Pennsylvania’s UC System No Longer Can Be Relied Upon to Serve Unemployed Workers.
Traditionally, Pennsylvania’s Unemployment Compensation (UC) system was simple and effective. An unemployed worker went to an “unemployment office,” filed a claim, and got about the business of finding a new job. As a result of declining administrative funding, that system started to erode at the beginning of this century. However, the deficiencies and inequities of the UC system have gotten immeasurably worse since the pandemic began in March 2020.
- The pandemic brought an unprecedented volume of claims, new programs and other operational challenges that strained the system to its limits and beyond. Many of the system’s old reliable values, including access, timeliness, and due process, were badly eroded, with no known comprehensive plans to restore them by the PA Department of Labor & Industry (DLI).

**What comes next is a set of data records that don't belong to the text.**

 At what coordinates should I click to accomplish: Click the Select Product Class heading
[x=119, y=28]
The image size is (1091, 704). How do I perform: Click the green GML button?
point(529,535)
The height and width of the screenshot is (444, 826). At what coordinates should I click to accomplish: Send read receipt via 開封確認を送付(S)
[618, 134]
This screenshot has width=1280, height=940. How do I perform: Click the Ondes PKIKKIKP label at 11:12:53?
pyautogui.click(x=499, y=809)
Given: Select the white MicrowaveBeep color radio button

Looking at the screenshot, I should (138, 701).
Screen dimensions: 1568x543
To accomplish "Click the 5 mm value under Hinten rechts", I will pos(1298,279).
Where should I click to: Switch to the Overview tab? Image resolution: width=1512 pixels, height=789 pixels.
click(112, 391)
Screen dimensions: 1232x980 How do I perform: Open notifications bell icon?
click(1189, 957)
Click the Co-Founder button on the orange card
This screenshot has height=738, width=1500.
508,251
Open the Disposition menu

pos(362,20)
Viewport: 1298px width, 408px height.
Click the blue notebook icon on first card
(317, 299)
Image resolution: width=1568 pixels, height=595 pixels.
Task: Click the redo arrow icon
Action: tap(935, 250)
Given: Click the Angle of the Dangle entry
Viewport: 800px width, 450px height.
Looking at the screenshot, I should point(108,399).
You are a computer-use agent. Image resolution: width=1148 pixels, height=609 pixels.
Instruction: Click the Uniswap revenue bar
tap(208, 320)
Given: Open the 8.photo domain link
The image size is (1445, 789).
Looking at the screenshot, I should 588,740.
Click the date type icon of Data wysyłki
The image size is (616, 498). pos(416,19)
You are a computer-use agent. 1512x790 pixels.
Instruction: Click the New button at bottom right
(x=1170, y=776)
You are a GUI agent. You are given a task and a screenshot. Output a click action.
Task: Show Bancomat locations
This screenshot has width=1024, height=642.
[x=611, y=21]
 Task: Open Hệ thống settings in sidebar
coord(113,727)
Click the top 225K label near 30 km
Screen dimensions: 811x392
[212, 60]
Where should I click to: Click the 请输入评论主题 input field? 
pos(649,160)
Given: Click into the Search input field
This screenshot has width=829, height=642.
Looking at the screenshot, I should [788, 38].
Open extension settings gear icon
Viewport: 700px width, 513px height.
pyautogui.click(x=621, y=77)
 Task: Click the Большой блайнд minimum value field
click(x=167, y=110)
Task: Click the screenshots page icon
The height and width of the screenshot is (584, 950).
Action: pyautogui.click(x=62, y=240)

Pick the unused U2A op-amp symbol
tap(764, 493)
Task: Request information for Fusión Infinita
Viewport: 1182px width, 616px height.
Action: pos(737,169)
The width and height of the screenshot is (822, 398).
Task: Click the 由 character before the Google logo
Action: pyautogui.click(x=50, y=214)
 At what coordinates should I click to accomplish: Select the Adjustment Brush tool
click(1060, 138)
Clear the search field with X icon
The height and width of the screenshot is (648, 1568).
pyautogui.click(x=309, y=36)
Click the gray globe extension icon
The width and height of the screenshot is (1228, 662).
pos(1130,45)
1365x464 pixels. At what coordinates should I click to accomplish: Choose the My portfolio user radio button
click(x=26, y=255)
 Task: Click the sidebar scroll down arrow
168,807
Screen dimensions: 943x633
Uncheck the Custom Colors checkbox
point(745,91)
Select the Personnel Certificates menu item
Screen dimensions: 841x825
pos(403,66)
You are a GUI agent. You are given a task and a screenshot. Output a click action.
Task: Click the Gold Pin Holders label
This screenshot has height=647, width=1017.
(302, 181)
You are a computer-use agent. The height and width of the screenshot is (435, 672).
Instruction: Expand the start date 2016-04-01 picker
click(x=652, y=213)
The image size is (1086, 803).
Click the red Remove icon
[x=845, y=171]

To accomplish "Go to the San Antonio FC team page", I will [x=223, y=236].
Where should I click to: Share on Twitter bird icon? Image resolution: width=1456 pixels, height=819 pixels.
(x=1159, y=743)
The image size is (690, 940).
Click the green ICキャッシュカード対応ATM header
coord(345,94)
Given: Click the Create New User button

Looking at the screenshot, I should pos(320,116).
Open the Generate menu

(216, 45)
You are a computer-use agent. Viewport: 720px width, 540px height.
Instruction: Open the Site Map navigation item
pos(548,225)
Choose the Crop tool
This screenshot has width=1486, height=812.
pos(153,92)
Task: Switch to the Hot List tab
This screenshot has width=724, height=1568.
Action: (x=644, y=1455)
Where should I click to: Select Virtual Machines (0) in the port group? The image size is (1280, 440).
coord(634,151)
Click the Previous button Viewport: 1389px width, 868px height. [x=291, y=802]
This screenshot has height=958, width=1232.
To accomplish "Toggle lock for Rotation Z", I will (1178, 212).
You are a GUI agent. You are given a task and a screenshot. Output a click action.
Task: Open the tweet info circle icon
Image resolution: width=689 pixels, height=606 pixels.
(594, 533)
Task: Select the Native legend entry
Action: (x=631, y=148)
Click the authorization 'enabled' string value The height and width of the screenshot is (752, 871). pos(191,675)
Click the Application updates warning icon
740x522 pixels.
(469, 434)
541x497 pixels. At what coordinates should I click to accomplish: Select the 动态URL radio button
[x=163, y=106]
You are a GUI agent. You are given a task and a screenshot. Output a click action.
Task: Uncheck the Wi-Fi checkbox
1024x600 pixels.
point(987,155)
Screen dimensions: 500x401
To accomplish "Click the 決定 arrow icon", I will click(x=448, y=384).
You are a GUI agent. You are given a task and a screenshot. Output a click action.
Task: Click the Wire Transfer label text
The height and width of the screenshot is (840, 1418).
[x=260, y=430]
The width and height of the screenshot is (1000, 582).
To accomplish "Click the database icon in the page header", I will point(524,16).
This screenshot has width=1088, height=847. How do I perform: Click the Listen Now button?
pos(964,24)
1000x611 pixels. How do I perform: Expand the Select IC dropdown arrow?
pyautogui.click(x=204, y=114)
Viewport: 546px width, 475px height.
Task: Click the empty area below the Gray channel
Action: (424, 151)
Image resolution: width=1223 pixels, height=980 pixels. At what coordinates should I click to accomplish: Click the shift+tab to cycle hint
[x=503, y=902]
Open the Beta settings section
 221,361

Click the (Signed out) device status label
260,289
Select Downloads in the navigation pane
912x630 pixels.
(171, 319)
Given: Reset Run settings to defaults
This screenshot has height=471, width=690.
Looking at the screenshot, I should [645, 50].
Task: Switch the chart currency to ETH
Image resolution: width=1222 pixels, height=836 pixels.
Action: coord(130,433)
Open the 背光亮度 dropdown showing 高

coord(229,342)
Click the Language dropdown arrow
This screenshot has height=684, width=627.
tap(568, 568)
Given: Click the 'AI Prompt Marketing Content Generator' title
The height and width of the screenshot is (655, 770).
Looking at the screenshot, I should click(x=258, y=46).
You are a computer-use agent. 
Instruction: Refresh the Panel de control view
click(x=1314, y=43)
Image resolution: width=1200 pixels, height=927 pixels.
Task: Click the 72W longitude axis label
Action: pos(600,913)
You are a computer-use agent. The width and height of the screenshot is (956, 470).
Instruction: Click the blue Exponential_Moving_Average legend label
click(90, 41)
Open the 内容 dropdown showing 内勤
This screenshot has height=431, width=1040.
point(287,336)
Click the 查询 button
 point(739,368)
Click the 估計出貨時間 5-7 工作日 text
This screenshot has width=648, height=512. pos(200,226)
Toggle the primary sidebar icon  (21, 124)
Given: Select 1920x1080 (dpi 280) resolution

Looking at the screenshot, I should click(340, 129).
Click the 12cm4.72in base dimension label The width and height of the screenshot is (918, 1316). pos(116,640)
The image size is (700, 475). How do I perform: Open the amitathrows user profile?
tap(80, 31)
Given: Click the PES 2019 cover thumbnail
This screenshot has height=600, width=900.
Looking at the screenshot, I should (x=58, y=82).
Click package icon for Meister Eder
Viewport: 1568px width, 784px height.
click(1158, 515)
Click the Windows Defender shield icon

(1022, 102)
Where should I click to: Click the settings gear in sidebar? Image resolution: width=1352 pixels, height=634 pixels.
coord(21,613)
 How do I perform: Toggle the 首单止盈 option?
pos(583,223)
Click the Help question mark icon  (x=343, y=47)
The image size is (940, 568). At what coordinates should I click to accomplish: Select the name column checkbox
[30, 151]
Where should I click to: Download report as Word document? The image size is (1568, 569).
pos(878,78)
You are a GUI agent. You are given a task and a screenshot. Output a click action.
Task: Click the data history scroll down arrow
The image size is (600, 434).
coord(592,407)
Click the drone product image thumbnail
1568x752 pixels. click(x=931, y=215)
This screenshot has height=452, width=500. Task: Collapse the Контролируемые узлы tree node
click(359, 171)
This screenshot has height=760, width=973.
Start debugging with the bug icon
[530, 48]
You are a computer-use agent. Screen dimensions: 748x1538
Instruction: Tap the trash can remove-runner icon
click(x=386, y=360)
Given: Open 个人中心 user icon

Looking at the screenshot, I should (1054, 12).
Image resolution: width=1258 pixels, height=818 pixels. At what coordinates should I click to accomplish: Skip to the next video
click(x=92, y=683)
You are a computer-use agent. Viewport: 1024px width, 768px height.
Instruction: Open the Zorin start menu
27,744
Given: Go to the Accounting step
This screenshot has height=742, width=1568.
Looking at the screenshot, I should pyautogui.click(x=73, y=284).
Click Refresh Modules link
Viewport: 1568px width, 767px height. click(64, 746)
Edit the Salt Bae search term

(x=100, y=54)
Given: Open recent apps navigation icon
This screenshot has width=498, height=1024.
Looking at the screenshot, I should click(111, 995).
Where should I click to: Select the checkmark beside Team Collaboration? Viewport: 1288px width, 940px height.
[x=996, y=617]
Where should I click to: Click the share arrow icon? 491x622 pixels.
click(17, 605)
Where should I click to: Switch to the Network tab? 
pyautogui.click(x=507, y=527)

- Benefits Modernization (BenMod) was implemented in June 2021 and presented separate formidable barriers to UC recipiency. The “BenMod” software (known within DLI as “Geographic Solutions Unemployment System,” or “GUS”) screens out UC claimants who lack the necessary technology or know-how to use it, while also not effectively serving DLI’s management needs. Because the product is described as a “Commercial Off-the-Shelf” system, Geographic Solutions, Inc. (GSI), the state’s software contractor, has made needed changes many months later, if at all.
- Fraud became DLI’s primary concern. Fraud prevention led to the system-wide adoption of identity verification through Id.me, yet another technological hurdle that has the effect of slamming the door on a significant percentage of claimants.
Pennsylvania’s unemployed workers continue to pay a staggering cost for these changes to the UC system. Despite more than a year passing since BedMod was implemented and the special pandemic programs ended, UC claimants continue to suffer because of administrative failures, despite unemployment rates being at historic lows.
- Technology barriers presented by GSI’s software and ID.me’s digital identity verification prevent unemployed people who are eligible for UC benefits from getting them. A person who lacks the technology or ability to use this software faces an uphill battle to get benefits. Too many, frustrated by these barriers, abandon applications.
- Communications between unemployed workers and DLI remain unavailable or ineffective. Claimants continue to dial their phones all day hoping against hope that DLI will answer their call. Email messages are not answered for months.
- Prompt payments are a thing of the past, despite timeliness requirements being one of the central features of the original design of the UC program during the Great Depression. Eligible claimants waiting months for adjudication of their claims may be the biggest cause of unnecessary suffering among the unemployed.
- Inadequate staffing contributes to most of the ongoing problems, including adjudication delays and lack of assistance for claimants struggling with the poorly functioning system.
- Equity is undermined, when staff display a lack of cultural competency or understanding of persons of color or urban claimants, or when claimants face disparate impact based on race, language, status, or disability in being able to use the technology.
If these problems are not solved before a recession, suffering among unemployed workers will be even greater.
These problems are not only policy and operations failures; they also violate legal requirements that include due process and payment of benefits “when due.”
Some DLI management seem to conceive of the many current issues as “glitches” to be methodically worked through like a punch list. That view lacks context. Pennsylvania’s UC system is thoroughly broken and needs a comprehensive plan to repair it, as soon as possible.
The challenge before DLI is to identify, prioritize and implement strategies that will most effectively rectify these daunting systemic problems. This paper recommends possible solutions.
Topline recommendations:
- Remove Technology Barriers that Prevent Eligible People from Getting Benefits.
- Eliminate Delays in Paying Benefits and Become Compliant with Federal Law.
- Provide More Effective Communications with Claimants.
- The Performance of DLI’s Software Contractor Must Improve.
- Reform Identity Verification.
- Improve Handling of Overpayment Collections.
- Implement Data Collection, Transparency, and Reflection.
- Open Hiring to All Parts of the State, Especially Philadelphia and Other Urban Areas.
This paper is endorsed by the Philadelphia Unemployment Project and the Mon Valley Unemployed Committee.